* [EXERCISE MATERIAL]
* * *

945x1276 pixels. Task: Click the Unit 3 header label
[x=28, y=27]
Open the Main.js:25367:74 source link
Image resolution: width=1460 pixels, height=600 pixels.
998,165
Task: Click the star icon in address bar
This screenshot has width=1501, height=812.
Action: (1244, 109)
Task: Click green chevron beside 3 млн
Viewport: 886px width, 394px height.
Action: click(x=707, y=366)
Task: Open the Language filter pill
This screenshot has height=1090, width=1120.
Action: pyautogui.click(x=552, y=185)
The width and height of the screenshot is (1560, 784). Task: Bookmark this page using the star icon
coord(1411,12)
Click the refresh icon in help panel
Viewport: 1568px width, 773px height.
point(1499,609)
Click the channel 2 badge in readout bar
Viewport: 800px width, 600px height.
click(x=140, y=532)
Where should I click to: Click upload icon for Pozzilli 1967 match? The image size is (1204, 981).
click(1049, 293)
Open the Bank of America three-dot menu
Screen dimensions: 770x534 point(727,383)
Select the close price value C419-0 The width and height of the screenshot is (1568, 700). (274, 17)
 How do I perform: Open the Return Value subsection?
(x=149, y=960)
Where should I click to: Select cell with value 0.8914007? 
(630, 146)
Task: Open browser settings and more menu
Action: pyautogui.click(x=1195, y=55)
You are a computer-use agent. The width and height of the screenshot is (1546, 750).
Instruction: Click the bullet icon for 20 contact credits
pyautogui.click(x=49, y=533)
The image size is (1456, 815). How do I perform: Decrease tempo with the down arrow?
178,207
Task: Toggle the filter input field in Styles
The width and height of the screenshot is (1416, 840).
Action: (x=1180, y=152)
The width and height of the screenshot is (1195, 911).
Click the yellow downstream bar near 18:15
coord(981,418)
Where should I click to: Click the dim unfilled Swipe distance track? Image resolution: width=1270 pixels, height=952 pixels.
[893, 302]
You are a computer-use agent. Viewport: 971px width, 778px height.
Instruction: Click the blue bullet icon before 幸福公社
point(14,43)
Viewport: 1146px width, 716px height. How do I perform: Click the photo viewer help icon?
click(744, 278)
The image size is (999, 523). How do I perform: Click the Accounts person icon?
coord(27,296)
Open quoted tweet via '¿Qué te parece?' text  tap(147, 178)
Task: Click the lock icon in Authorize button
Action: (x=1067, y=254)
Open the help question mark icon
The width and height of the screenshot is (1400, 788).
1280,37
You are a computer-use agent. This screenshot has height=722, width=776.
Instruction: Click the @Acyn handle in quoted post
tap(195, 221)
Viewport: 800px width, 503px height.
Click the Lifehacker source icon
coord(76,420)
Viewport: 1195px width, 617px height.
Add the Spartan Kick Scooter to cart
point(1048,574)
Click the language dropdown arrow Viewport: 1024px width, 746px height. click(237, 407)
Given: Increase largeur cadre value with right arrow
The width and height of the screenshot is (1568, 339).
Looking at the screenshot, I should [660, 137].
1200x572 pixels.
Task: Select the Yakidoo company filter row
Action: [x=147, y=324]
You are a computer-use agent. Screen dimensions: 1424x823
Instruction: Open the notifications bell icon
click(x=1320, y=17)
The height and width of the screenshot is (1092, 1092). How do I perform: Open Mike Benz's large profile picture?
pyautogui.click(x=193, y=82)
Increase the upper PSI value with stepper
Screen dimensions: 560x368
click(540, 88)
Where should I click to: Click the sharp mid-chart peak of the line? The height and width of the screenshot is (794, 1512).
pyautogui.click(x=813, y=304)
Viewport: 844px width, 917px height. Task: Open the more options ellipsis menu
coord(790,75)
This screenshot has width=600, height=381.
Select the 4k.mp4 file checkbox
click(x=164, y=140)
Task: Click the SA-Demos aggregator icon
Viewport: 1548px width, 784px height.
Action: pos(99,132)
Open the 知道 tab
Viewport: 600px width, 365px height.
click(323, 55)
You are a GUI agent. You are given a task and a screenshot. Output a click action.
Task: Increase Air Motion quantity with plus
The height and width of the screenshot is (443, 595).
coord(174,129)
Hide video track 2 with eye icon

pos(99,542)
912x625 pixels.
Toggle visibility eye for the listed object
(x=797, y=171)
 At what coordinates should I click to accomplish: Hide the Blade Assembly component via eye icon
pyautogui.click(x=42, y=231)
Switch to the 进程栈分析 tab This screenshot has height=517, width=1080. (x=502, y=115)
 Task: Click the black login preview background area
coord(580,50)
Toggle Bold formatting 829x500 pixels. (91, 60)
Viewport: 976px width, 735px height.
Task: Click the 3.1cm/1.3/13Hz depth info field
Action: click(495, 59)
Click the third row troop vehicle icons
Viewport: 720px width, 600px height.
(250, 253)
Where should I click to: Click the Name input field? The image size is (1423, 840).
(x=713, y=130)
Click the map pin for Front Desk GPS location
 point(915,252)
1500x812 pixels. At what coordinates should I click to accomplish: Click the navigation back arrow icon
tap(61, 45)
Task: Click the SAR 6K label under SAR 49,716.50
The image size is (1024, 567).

* * *

* [WHAT IS ASKED] Copy the lines of the records from the line containing "You are a GUI" through the line containing "(x=797, y=171)", inclusive, reproducing each one unchanged.

* [ANSWER TO THIS EXERCISE]
You are a GUI agent. You are given a task and a screenshot. Output a click action.
Task: Increase Air Motion quantity with plus
The height and width of the screenshot is (443, 595).
coord(174,129)
Hide video track 2 with eye icon

pos(99,542)
912x625 pixels.
Toggle visibility eye for the listed object
(x=797, y=171)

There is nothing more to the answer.